(EXERCISE INPUT Opens)
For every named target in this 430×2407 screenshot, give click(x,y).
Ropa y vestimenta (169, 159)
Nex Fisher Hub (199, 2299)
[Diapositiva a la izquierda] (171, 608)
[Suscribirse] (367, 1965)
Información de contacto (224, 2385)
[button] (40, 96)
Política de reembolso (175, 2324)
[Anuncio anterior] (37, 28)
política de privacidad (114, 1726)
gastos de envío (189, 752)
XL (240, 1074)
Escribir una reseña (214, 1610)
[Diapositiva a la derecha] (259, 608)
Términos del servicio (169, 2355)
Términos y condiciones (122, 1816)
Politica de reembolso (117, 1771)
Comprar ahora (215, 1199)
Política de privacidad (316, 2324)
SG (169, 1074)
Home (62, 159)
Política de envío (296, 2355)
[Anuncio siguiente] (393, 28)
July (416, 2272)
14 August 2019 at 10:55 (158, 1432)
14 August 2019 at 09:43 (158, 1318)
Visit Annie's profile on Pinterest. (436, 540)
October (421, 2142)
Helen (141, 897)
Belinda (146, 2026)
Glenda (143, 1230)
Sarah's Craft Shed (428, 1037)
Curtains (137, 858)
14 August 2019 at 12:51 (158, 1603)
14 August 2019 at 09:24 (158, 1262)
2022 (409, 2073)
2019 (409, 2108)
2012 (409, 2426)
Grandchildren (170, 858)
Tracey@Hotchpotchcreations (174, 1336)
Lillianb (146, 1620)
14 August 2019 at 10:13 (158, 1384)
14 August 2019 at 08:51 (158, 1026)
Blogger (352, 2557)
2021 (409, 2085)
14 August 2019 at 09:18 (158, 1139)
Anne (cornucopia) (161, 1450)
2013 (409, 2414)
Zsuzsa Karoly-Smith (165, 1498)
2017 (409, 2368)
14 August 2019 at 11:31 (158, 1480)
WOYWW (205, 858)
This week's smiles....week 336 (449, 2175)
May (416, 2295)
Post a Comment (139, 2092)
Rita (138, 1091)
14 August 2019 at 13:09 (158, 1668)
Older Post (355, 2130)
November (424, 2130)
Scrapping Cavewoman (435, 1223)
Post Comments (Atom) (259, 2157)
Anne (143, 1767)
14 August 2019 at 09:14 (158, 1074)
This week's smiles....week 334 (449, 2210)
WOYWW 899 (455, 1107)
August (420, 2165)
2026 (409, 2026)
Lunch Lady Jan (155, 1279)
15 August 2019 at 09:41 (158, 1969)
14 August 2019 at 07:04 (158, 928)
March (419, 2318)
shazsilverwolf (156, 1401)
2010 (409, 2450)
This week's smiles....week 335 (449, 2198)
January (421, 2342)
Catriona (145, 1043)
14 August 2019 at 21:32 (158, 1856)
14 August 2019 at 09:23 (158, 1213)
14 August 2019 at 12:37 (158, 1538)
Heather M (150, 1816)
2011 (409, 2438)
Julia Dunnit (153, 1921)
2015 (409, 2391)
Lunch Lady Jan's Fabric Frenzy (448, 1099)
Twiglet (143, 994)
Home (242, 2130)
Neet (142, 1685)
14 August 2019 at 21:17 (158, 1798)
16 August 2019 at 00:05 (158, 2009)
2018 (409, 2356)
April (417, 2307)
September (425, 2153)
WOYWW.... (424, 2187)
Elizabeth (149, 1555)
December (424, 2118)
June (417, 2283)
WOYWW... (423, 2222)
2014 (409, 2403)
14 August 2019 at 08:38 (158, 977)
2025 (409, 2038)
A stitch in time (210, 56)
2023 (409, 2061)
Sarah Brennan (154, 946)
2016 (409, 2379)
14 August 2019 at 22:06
(EXERCISE INPUT Closes)
**ASSIGNMENT**
Word for word, restate the lines of the listing above starting at the line with "Curtains (137, 858)" and ending at the line with "September (425, 2153)", and nothing outside them.

**TASK RESPONSE**
Curtains (137, 858)
14 August 2019 at 12:51 (158, 1603)
14 August 2019 at 09:24 (158, 1262)
2022 (409, 2073)
2019 (409, 2108)
2012 (409, 2426)
Grandchildren (170, 858)
Tracey@Hotchpotchcreations (174, 1336)
Lillianb (146, 1620)
14 August 2019 at 10:13 (158, 1384)
14 August 2019 at 08:51 (158, 1026)
Blogger (352, 2557)
2021 (409, 2085)
14 August 2019 at 09:18 (158, 1139)
Anne (cornucopia) (161, 1450)
2013 (409, 2414)
Zsuzsa Karoly-Smith (165, 1498)
2017 (409, 2368)
14 August 2019 at 11:31 (158, 1480)
WOYWW (205, 858)
This week's smiles....week 336 (449, 2175)
May (416, 2295)
Post a Comment (139, 2092)
Rita (138, 1091)
14 August 2019 at 13:09 (158, 1668)
Older Post (355, 2130)
November (424, 2130)
Scrapping Cavewoman (435, 1223)
Post Comments (Atom) (259, 2157)
Anne (143, 1767)
14 August 2019 at 09:14 (158, 1074)
This week's smiles....week 334 (449, 2210)
WOYWW 899 (455, 1107)
August (420, 2165)
2026 (409, 2026)
Lunch Lady Jan (155, 1279)
15 August 2019 at 09:41 (158, 1969)
14 August 2019 at 07:04 (158, 928)
March (419, 2318)
shazsilverwolf (156, 1401)
2010 (409, 2450)
This week's smiles....week 335 (449, 2198)
January (421, 2342)
Catriona (145, 1043)
14 August 2019 at 21:32 (158, 1856)
14 August 2019 at 09:23 (158, 1213)
14 August 2019 at 12:37 (158, 1538)
Heather M (150, 1816)
2011 (409, 2438)
Julia Dunnit (153, 1921)
2015 (409, 2391)
Lunch Lady Jan's Fabric Frenzy (448, 1099)
Twiglet (143, 994)
Home (242, 2130)
Neet (142, 1685)
14 August 2019 at 21:17 (158, 1798)
16 August 2019 at 00:05 (158, 2009)
2018 (409, 2356)
April (417, 2307)
September (425, 2153)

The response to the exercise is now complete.